At Story Stitchers, culturally relevant mentors work with young people, who benefit not only by coming to a safe space where they can be heard but also by earning money for participating in programs. “We want peace in our region,” Colangelo says. “We think that listening to the youth and what they’re saying they need is probably the smartest and least expensive way to get out of the situation we’re in.”

Photography by Matt Marcinkowski
From left: She’Kinah Taylor, Emeara Burns, Chris Pendleton, and Caleb Taylor
By hosting performances in the community, Story Stitchers also aims to promote understanding and healing. At an outreach event in Wellston, a young woman recites a poem, talking about coming from a place “where cops stop you if you look a certain way, where kids walk around dressing like twice their age.” A woman in the audience approaches. Crying, she hugs the poet. The piece reminds her of her son, who was killed when he was 19 years old. Story Stitchers performers then launch into their original song “Who’s Ready?” They lead a call-and-response. “Who’s ready?” they ask. “We ready,” the crowd responds. “We ready for the violence to stop.”
The Lewis Prize money is meant to shore up the organization. But the accelerator application also called for a “big idea.” Colangelo presented the one the kids have been talking about for a year: their own youth center.
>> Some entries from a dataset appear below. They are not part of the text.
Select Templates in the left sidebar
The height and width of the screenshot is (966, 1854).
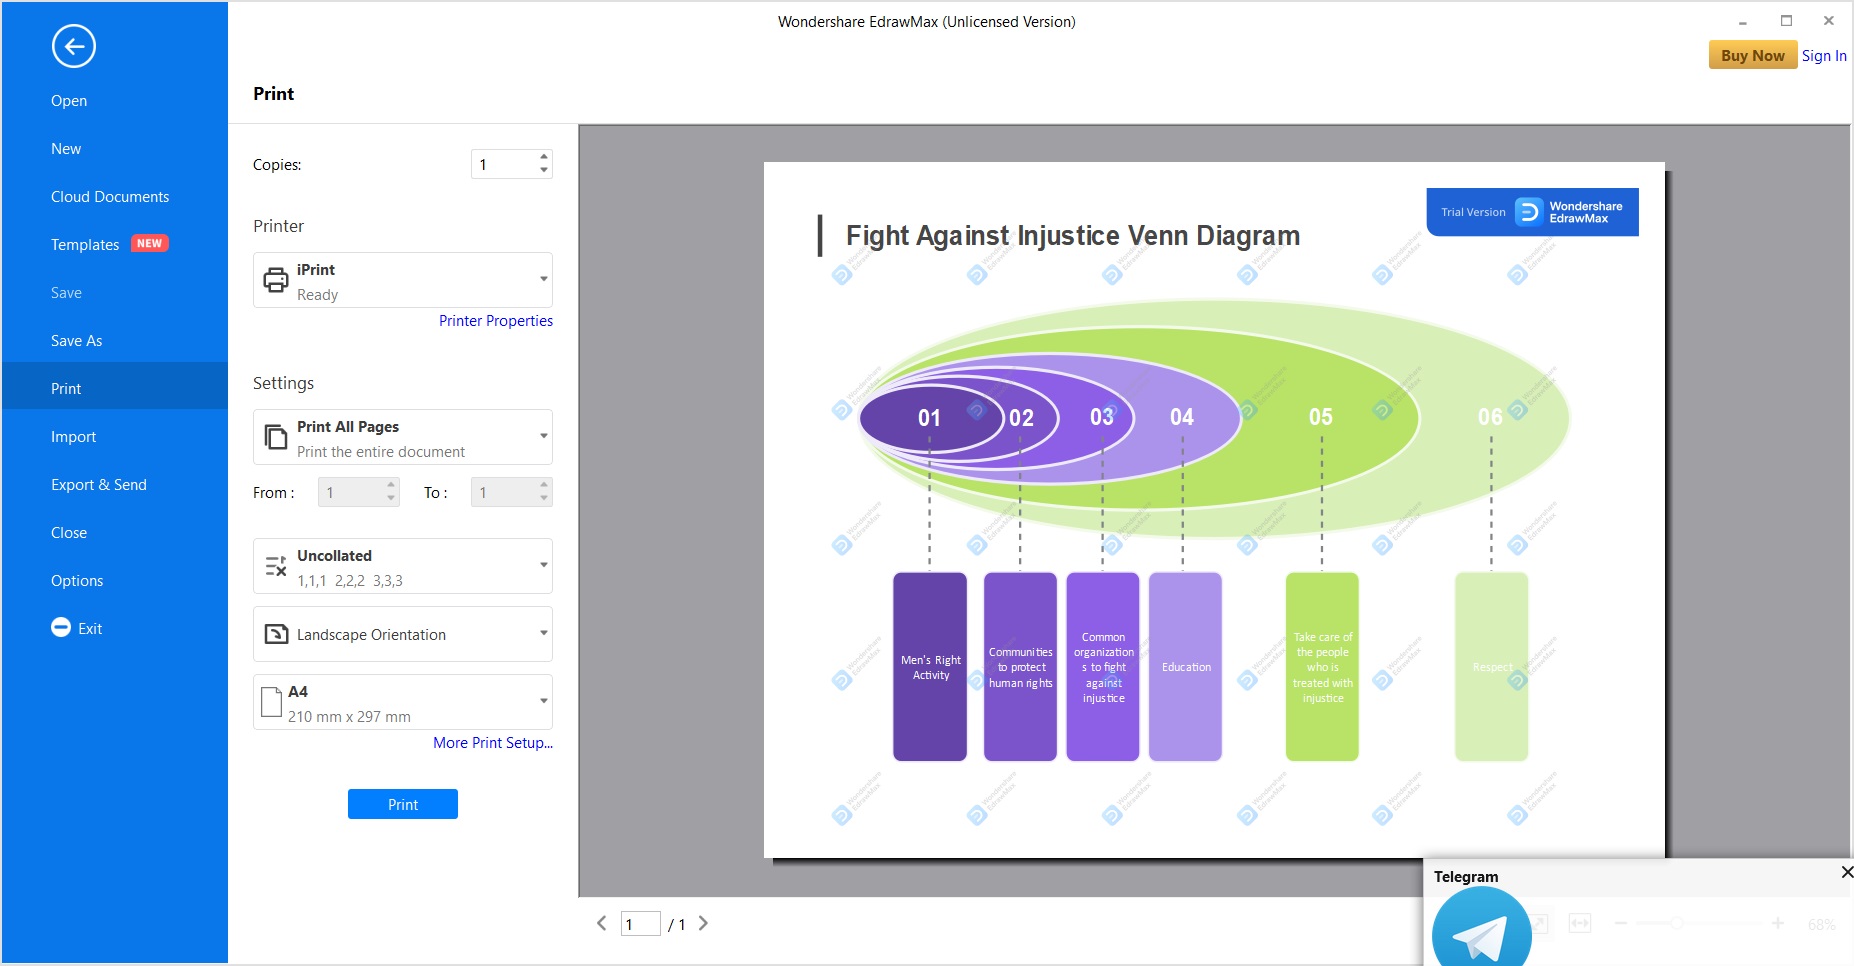(x=85, y=245)
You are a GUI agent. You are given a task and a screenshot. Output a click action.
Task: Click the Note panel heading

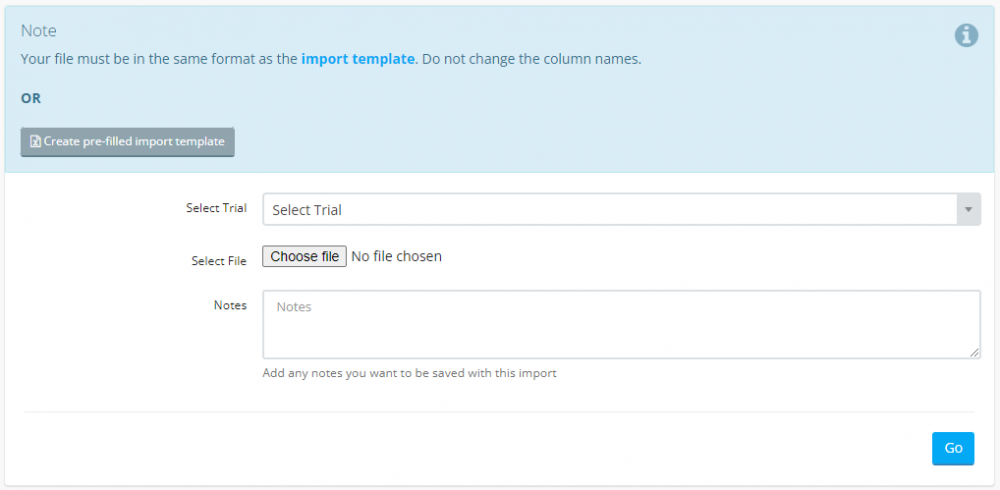pos(39,31)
It’s going to require corporate sponsorship, but Colangelo takes the long view. “We trust [that the young people] know what’s needed,” she says. “They have more vision, because they have a longer road ahead than we do.”
Get a Stitch Fix
Three ways to engage with Story Stitchers
Story Stitchers has a whole host of programs in the works, including a slate of podcasts produced in its StitchCast Studio. Here are three events and podcasts you can check out this spring and summer.
Peace in the Prairie, which will run June 15–29 at Laumeier Sculpture Park and July 3 at the National Blues Museum, will explore why there are often dramatic changes in children when they’re given the opportunity to explore nature.
The Divided City is a series of four podcasts that delve deeper, with the help of scholars, into topics that often come up in youth-led Story Stitchers podcasts. Those include trauma and storytelling as healing in Black culture.
Wade, a video that’s part of Story Stitchers’ project The WHY of MY City, looks at the “history, endurance, and fellowship of St. Louis’s African-American citizens.” It’s on view at the Bruno David Gallery through March 13.